### ОТРЫВОК:
▼▼▼

Нансен - [34]
Всю жизнь Нансен был почтительно внимателен к этой старой женщине. Характерно, что, будучи на „Фраме“ и прощаясь с землей на Югорском шаре, он писал Марте Ларсен: „Готовясь оставить это последнее место, откуда еще можно послать письма на родину, не могу не написать тебе несколько слов на прощание и не поблагодарить тебя за всю твою дружбу и доброту ко мне“.
Далее он называет эту дружбу „неутомимой“ и благодарит Марту Ларсен за постоянное внимание к нему и к жене. Как в этих строках отражается чуткое сердце Нансена! Даже в важнейшую минуту своей жизни он не забывает далекой маленькой старушки, бывшей служащей своих родителей.
Чтобы убежать от шума городской жизни и быть ближе к природе, Нансен решил поселиться вблизи Христиании, в живописной местности Люсакер, где в детстве он не раз охотился на диких уток.
Поначалу здесь был выстроен совсем легкий дом, с полом, настланным прямо на земле, отчего в единственной комнате этого скромного помещения царил такой холод, что зимой по ночам замерзала вода в умывальнике. Только неприхотливый к удобствам жизни Нансен мог терпеть эти спартанские условия. „В ту зиму он отучил меня мерзнуть!“ — говорила Ева Нансен.

▲▲▲

### СТРОКИ ДАННЫХ:
▼▼▼

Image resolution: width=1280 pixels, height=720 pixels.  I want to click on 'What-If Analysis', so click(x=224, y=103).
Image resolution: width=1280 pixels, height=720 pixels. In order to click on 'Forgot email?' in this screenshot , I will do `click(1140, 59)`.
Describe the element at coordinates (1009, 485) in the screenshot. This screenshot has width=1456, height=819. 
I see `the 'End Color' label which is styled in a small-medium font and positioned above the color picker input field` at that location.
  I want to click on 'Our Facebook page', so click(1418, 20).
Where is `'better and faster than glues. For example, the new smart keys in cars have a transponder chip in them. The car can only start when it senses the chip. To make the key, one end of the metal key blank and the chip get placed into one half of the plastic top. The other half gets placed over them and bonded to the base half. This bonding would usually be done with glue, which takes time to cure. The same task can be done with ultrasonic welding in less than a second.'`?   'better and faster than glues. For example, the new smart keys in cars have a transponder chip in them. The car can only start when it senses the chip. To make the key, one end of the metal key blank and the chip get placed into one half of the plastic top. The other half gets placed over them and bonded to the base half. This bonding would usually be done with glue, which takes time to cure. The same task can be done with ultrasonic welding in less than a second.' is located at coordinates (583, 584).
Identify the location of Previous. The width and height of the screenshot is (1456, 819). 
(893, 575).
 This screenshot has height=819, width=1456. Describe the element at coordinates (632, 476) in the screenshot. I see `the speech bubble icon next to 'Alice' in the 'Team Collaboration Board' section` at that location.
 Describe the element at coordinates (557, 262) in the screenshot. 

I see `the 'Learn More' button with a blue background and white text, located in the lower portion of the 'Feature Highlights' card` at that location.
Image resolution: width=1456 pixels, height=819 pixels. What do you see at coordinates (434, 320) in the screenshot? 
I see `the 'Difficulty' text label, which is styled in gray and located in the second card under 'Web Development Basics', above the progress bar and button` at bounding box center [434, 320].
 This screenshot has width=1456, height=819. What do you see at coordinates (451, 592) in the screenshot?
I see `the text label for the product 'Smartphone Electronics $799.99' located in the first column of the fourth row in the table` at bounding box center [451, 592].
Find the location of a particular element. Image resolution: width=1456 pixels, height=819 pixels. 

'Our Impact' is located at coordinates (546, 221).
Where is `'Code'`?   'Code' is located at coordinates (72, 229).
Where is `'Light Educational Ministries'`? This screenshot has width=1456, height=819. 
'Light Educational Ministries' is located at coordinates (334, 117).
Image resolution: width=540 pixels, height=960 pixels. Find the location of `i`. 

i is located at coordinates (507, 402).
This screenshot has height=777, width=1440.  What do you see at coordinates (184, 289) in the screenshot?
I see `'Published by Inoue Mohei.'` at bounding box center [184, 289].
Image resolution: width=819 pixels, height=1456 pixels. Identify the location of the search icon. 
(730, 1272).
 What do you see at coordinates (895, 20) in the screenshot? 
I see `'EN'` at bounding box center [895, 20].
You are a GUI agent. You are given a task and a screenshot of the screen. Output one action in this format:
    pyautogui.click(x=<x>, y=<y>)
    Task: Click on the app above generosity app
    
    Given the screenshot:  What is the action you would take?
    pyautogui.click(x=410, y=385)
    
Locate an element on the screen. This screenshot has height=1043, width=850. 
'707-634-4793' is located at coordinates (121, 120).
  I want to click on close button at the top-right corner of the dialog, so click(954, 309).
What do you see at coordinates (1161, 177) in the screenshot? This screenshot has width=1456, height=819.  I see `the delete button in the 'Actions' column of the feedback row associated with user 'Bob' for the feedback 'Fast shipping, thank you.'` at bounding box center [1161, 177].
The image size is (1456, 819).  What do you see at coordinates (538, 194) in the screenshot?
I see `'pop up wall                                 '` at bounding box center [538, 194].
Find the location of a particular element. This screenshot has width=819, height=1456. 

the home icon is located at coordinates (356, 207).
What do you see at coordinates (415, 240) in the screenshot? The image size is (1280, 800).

▲▲▲

### ЗАДАНИЯ:
**1)** Согласуются ли с отрывком о Нансене следующие утверждения: (а) Нансен написал Марте Ларсен, прощаясь с землей на Югорском шаре; (б) первый дом в Люсакере был теплым; (в) в детстве Нансен охотился в Люсакере на диких уток? На каждое ответьте «да» или «нет» и приведите решающие слова отрывка в точной цитате.
**2)** Воспроизведите без изменений часть отрывка о Нансене, которая начинается словами «Далее он называет» и заканчивается словами «на диких уток.».
Строки данных к отрывку о Нансене не относятся.

### ОТВЕТЫ:
**1)**
(а) Да: «прощаясь с землей на Югорском шаре, он писал Марте Ларсен».
(б) Нет: «царил такой холод, что зимой по ночам замерзала вода в умывальнике».
(в) Да: «где в детстве он не раз охотился на диких уток».

**2)**
Далее он называет эту дружбу „неутомимой“ и благодарит Марту Ларсен за постоянное внимание к нему и к жене. Как в этих строках отражается чуткое сердце Нансена! Даже в важнейшую минуту своей жизни он не забывает далекой маленькой старушки, бывшей служащей своих родителей.
Чтобы убежать от шума городской жизни и быть ближе к природе, Нансен решил поселиться вблизи Христиании, в живописной местности Люсакер, где в детстве он не раз охотился на диких уток.